Like a Local: The Best Pubs in Lewisham Borough, London


An exceptional pub is a hard thing to find. Southeast London’s Lewisham Borough is often overlooked for the likes of Peckham and Greenwich by everybody from tourists to Londoners, but it is home to some of the best pubs in the city.

The stage at The Ivy House (Photo: The Ivy House)

Because the bar is set so high across the area (pun definitely intended), it feels necessary here to provide a list of honourable mentions, which is not exhaustive by any means. Apologies to those who’ve been missed out. The Chandos (SE23) has one of the best craft beer selections around and tasty sour dough pizzas.

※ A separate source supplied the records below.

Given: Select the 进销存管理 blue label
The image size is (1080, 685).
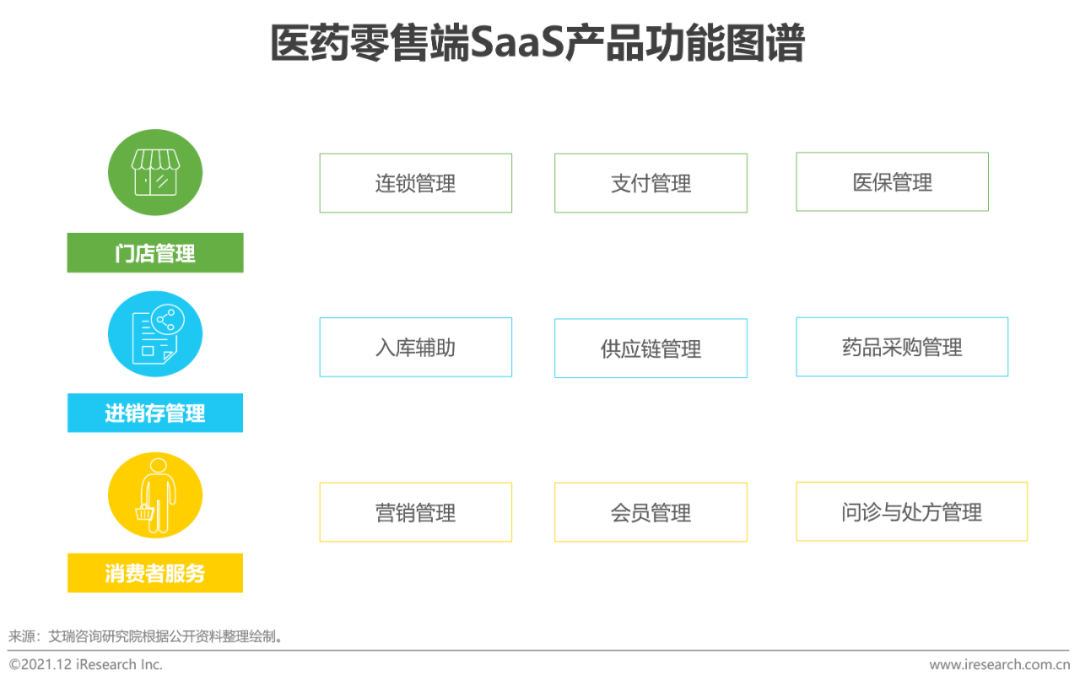Looking at the screenshot, I should (x=155, y=413).
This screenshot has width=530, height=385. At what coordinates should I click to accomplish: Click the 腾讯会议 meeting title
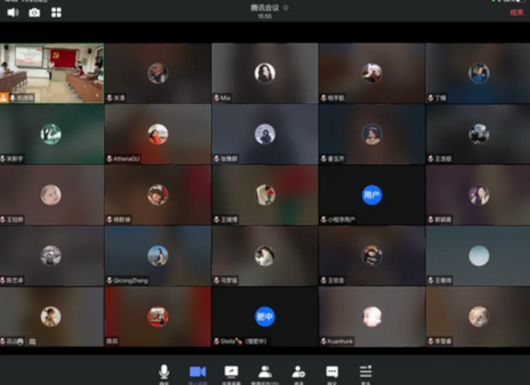265,8
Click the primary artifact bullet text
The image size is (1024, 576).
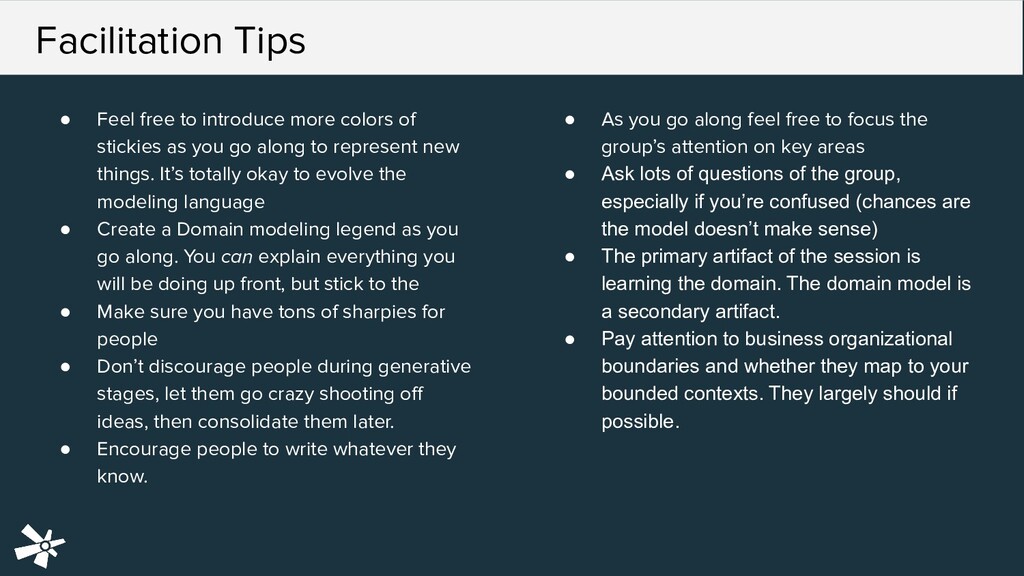point(786,284)
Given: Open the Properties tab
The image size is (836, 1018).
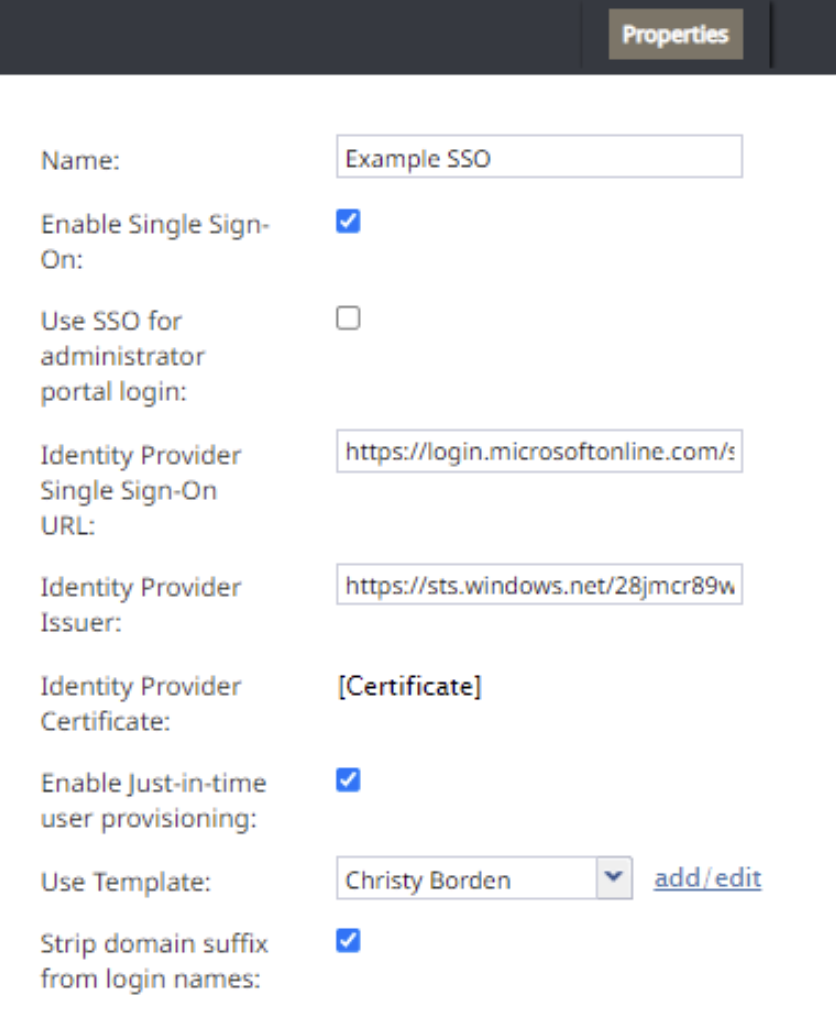Looking at the screenshot, I should pyautogui.click(x=676, y=34).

The Capitol (SE23) will likely cause controversy as it’s a Wetherspoons, but its location inside a former cinema with gorgeous art deco is worth a look, if not a little sad that the original use is lost. Meanwhile new kid on the Lewisham block, Suttons’ Radio (SE13), has won plenty of fans since turning a long since dilapidated property on the high street into a respectable watering hole. And now, the list of technically four Lewisham pubs and one nearby, that are the region’s best.

The Ivy House

Although this pub isn’t in Lewisham Borough, it is located just outside. But it deserves a position at the top of this list nonetheless, and here’s why: Not only is it a gorgeous pub with a stage, wooden furnishings, quaint bar stools and a great beer selection, The Ivy House is a co-operative too. Back in 2012 the original pub here had been sold off to a property developer and, like so many other pubs, was about to be consigned to becoming generic apartments. Then a group of empowered locals banded together, got the place listed as an Asset of Community Value (a first for a UK pub) and raised a million pounds to buy the freehold. It is an incredible story and reason alone to have a drink there. Add to that the community vibe, live music nights and great beer and food.

40 Stuart Road, SE15

Blythe Hill Tavern

Just some of the fun paraphernalia adorning Blythe Hill Tavern’s walls (Photo: Blythe Hill Tavern)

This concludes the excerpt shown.